Dave Matthews was born in South Africa, where the rhythm of African life, culture and music all around him inevitably found its way into his musical expression. After his family moved to Charlottesville, VA, that quintessential college town mixed with Dave’s experience as a bartender there with his African roots to deliver a unique songwriting voice that was probably destined to be the soundtrack of every 20-something of the time. The core lineup of the band was formed in 1991, with local jazz musicians Carter Beauford on drums and Boyd Tinsley on violin, and then 19-year-old Stefan Lessard on bass.

Their following grew from bar to bar, with the self-released debut of Remember Two Things rapidly leading to their first major label effort Under the Table and Dreaming in 1994, which produced the first hit singles “What Would You Say” and the seminal “Ants Marching,” a song which both perfectly captures DMB’s signature sound as well as every recent college grad’s existential wondering as they entered the rat race.

Touring constantly throughout the 1990s, DMB’s incredible live sound became the target of bootleggers, who then became the target of DMB, which virtually shut the bootlegging industry down by both legal means and the release of live recordings. Their first live album, 1997’s Live at Red Rocks, is widely considered their best. The 1996 studio effort Crash was a blockbuster and a critical success, with the title track becoming a huge hit. In 1998, DMB released Before These Crowded Streets, which yielded the radio friendly “Stay.” Another live album came out in 1999, Listener Supported.

All along the way, Dave collaborated with many musicians, most prominently guitarist Tim Reynolds. The two released their acoustic performance on Live at Luther College, an intimate two man show that gave Dave a chance to emphasize the strength of the songwriting and his vocals.

In 2001, DMB released Live at Chicago, and the studio album Everyday, whose title song Dave played solo during the televised concert for 9/11 victims just days after the attack. Throughout 2001, and 2002, Busted Stuff leaked out piece by piece (much of it showing up on The Lillywhite Sessions) as fans anticipated what would become their best studio album. 2002 and 2003 saw the release of two more live albums, The Central Park Concert and Live at Folsom Field, each opening with what many consider Dave’s most powerful live vocal performance, “Don’t Drink The Water.” Dave also released his first solo album Some Devil in 2003, featuring the Grammy award winning single “Gravedigger.”

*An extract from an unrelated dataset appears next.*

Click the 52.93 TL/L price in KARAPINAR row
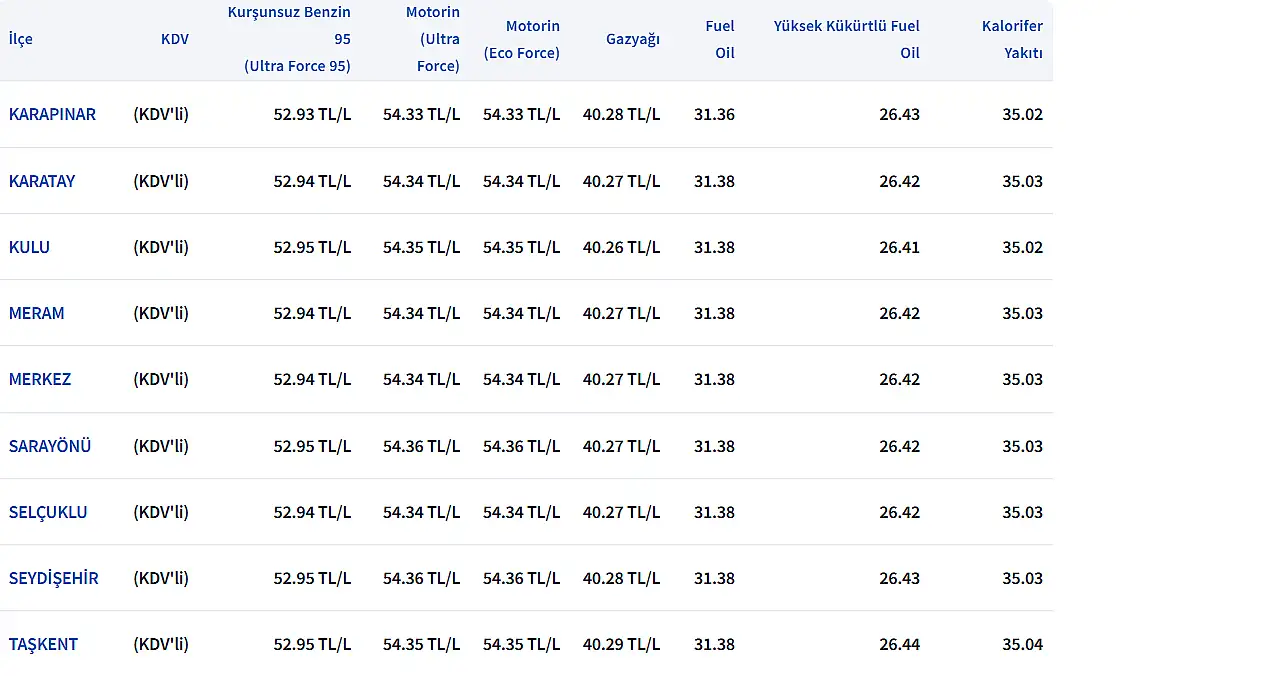 (x=312, y=114)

The band became politically active in 2004, joining the Vote for Change tour, and becoming a lead sponsor of the jam band voter registration effort HeadCount. They released another live album, The Gorge, in 2004. The band’s latest studio effort, Stand Up, came out in May 2005.


I joined the DMB tour in 2004 as a voter registration coordinator, which gave me the chance to see 13 shows in a row, the last three at the Gorge in Washington. Their live performances have become part of the American fabric, drawing a diverse crowd of college kids, parents and hippies, and have become the best way to experience the music.

Carter Beauford, the drummer, is the best musician in the band, and probably the best drummer who ever lived. He has the technical prowess of Neil Peart, the raw energy and force of Keith Moon, and the ear for the musicality of a drum kit of Stewart Copeland. DMB’s music often leaves a lot of space for someone to fill, and most often it is Carter who fills it, effortlessly – I once saw him blowing bubble gum in the middle of a solo. The best way to appreciate Carter’s drumming is to listen to “Drive In, Drive Out,” off of Crash, where he unloads such complex virtuosity that fits so perfectly with the band, it’s hard to comprehend a machine executing it, let alone a human being imagining it. At the end of the recording, the band realizes what he’s just done, and just laughs, with someone saying, “Damn, that is some hot SHIT!”

If you’ve never really gotten into DMB and are looking for a good first album, I’d recommend Crash, which has received a lot of radio play. A good first live album is Live at Red Rocks. If you’re in a mellow acoustic mood, you can’t beat Live at Luther College. If you’re looking for info on the band online, you’ll find plenty. DMB’s popularity coincided with the dawn of the internet, and fan sites, as well as the official site, reflect that.

Where is DMB going from here? Hard to say. They’ve been touring constantly since the band formed, and they must be ready for a break. Dave and Boyd Tinsley have done solo projects and collaborations. The latest studio album, Stand Up, hasn’t gotten rave reviews from fans (including this one). The band remains engaged politically, which could drive their inspiration for some time…Stand Up certainly took a cue from the outside world. The supernova energy that the band rode for years is ebbing, and another turn in the road may be imminent. But whatever happens next, I’m sure it will be greatly anticipated.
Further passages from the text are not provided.